Vim pra vingar os ancestrais, sou Frank Castle com o mic
Torcendo "pras" minhas ideiás valerem mais que esses nike
Na cabeça dos moleque, mais do que esses aba reta
Entende! Nem sempre "tá" certo aquele que acerta
O mundo "tá" bagunçado, igual quarto de adolescente
Essa bagunça nem se compara a 1/4 da minha mente
Crianças, balas no pente, serpentes no pé de ouvido
Pesadelos ganham vida e eu nem lembro de ter dormido
Pecado é passar fome, honrar seu nome é o que interessa
Sem tempo pra outra opção, já que o mundo aqui tem pressa
Mete as "peça" nesse jogo pra fechar o quebra-cabeça
Somos filhos da vida, não importa o que aconteça
Aqui nada mudou, só as estações, corações tão no inverno
Não é o calor que me faz crer que "tamo" no inferno
Falharam na missão: "destruição de sonho em massa"

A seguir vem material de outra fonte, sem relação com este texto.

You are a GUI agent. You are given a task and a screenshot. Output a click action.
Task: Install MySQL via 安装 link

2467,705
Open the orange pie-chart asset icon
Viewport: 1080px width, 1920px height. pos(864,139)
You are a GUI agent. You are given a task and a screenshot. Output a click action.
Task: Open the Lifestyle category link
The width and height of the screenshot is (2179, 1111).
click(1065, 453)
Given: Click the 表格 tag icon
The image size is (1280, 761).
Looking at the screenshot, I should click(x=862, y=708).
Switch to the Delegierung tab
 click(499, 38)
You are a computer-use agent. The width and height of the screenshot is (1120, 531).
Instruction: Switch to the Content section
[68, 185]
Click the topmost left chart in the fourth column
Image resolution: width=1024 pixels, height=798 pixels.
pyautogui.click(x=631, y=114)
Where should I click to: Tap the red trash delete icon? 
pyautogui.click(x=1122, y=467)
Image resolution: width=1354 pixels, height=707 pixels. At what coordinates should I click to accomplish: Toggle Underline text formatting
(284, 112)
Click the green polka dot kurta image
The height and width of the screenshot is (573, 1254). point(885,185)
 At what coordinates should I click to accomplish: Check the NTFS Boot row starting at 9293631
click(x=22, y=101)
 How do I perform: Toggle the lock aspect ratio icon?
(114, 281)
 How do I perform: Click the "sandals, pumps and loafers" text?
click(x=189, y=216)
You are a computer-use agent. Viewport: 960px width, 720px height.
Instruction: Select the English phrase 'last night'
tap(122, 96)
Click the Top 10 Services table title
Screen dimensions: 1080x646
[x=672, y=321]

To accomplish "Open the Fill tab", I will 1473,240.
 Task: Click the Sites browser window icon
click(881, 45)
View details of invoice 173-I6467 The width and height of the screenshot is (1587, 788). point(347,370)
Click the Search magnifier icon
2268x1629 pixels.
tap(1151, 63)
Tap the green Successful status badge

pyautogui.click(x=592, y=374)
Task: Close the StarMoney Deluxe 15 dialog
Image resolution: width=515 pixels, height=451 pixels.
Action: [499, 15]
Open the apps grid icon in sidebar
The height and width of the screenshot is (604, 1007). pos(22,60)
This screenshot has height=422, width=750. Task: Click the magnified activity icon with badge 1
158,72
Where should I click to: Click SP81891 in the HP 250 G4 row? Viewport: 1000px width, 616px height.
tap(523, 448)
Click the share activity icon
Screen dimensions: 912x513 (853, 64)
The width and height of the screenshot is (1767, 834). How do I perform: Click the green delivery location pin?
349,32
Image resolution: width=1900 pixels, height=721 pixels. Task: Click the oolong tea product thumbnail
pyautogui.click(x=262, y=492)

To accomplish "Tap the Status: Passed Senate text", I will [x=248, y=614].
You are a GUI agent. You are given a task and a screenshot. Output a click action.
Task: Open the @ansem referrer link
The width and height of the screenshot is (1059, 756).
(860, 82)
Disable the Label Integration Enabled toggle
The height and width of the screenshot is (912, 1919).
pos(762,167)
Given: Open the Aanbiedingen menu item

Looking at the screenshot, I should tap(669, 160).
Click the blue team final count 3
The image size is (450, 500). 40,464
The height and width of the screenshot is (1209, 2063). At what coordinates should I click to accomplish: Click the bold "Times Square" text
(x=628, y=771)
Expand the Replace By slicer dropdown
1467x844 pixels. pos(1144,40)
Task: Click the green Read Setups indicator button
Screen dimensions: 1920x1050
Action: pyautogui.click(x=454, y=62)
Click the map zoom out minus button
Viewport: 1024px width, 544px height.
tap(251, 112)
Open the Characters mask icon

"Tô" vivo e a queima de arquivo não exterminou minha raça
Escrevo essa carta como um alerta pra esperança
Que quando morre só deixa o ódio como herança
Se penso logo existo, eu sinto pra viver mais do que existo
Instinto! Onde o sentimento ta extinto
Me perco em poesias que escrevo como uma rota
De fuga nessas "madruga" em que a verdade me sufoca
Ninguém nota além das nota, para além do capital
Sendo empurrados para o fim, vendados com o carnaval
Olhares já não dizem nada, são mudos por não enxergar
Que botar preço nas coisas irmão, não é valorizar
E que tudo que "cê" faz tem sim uma consequência
E entre escolher e ser escolhido há uma grande diferença
Não sei mais no que crer, se tudo aqui é divisão
O mundo é um grande labirinto e a saída é a união
Segundo o coração a fundação nunca foi casa (nem lar)
Então não se espante se ver os "colchão" em brasa.